Gli uomini, invece, cristiani o ebrei che fossero, lasciarono che continuasse a vigere l’onestà solo come ‘valore’ funzionale al ‘regno dei cieli’, e dunque una morale astratta e tendenziosa, come tendenziosi continuavano a essere i loro intendimenti.
Quanto alle concezioni politico-filosofiche di Cristo, quello che non aveva probabilmente considerato, o che forse aveva considerato, ma senza potervi trovare rimedio, era che gli uomini non avrebbero mai accettato una cultura fondata sull’onestà reale fino a quando non fossero stati in grado di costringervisi l’un l’altro, e comunque fin quando non si fosse giunti a un livello di benessere di massa tale che accanirsi nella disonestà fosse divenuto meno vantaggioso e più faticoso che cogliere con poco sforzo i frutti dell’onestà.
In ogni modo sia vecchi che nuovi ebrei avrebbero poi per altri versi dimostrato di avere avuto tutto sommato entrambi buone ragioni sia nel negare, gli uni, la natura divina di Cristo, e sia, nel mediare, gli altri, il suo messaggio con il loro precedente patrimonio.
Quella massa, cioè, non era ancora matura per fare quello che Cristo avrebbe voluto né, data l’arretratezza di quella società, quella maturazione sarebbe stata possibile fin quando, una ventina di secoli dopo, non fosse sopravvenuta la società dei media, capace di irradiare la conoscenza, in un solo istante, in tutto il mondo, sia pure con tutti i ben noti limiti.
E fino a che punto avessero ragione lo si può desumere dal fatto che, nei venti secoli successivi, nessuna civiltà aristocratica, comprese quelle stupende degli orientali, sarebbe mai riuscita a diventare di massa (ma sarebbe stata una contraddizione già in termini) senza l’aiuto dell’influsso della cultura ebraica ed ebraico/cristiana.
Quanto al fatto che, nel mentre, gli ebrei avrebbero dovuto accettare di essere additati al disprezzo degli aristocratici, non c’era niente altro da fare che sopportare.

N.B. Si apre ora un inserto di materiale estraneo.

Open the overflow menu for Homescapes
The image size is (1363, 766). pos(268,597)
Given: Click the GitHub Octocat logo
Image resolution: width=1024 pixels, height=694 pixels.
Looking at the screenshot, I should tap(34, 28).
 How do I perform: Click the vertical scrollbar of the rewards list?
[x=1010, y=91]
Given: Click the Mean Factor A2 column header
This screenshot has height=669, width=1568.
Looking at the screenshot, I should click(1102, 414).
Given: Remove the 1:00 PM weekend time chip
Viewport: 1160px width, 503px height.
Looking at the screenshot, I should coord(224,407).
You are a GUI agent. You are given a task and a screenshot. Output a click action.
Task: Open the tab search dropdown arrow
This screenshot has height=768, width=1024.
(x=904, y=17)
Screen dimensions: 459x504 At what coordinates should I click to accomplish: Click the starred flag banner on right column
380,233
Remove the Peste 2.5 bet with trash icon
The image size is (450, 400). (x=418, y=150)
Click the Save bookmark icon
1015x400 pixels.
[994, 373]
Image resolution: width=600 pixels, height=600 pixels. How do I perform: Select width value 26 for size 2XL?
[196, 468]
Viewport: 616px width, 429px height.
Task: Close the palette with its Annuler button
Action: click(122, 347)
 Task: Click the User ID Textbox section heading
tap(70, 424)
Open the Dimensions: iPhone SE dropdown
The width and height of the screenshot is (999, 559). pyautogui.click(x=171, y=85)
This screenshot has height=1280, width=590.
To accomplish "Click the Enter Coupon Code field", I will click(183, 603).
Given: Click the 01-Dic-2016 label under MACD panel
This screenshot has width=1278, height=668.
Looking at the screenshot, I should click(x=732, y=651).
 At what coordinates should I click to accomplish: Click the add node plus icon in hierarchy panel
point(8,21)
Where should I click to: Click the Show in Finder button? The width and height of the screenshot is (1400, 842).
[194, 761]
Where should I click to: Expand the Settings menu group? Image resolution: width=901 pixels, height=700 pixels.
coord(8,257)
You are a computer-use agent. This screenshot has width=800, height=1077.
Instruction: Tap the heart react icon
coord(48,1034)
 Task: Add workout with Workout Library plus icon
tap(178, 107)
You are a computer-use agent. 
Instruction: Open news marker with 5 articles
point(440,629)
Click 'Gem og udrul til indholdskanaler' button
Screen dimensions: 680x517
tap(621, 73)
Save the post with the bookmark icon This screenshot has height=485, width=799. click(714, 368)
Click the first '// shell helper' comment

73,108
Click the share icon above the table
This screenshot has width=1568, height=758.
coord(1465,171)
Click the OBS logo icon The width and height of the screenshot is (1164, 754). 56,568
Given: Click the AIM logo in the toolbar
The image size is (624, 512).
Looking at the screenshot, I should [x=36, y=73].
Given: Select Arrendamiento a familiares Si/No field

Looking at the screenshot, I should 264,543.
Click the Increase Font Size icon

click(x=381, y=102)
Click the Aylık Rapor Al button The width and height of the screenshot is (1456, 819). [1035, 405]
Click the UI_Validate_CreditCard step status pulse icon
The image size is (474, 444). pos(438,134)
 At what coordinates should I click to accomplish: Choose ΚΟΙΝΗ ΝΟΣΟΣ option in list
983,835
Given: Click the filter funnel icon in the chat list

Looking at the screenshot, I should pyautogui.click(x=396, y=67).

Solo dopo duemila anni sarebbe stato possibile capire com’era stato difficile fare in modo che tutti diventassero partecipi di quei valori che la cultura aristocratica avrebbe invece voluto fossero patrimonio di una sola classe, e quanta sofferenza ciò era costato da quando, coperti di stracci, litigiosi, scarmigliati e affamati, gli ebrei erano fuggiti attraverso le acque del mar Rosso, ovviamente mai separatesi per far passare quel pugno di irriducibili che – magari mediante gli stratagemmi più subdoli, e a rischio che in una certa fase gli uomini credessero di essere divenuti una massa di punte – sarebbero però riusciti a dare forma e contenuti al desiderio di ognuno di liberarsi quantomeno dalla paura e dalla sofferenza per le forme di prevaricazione più grave.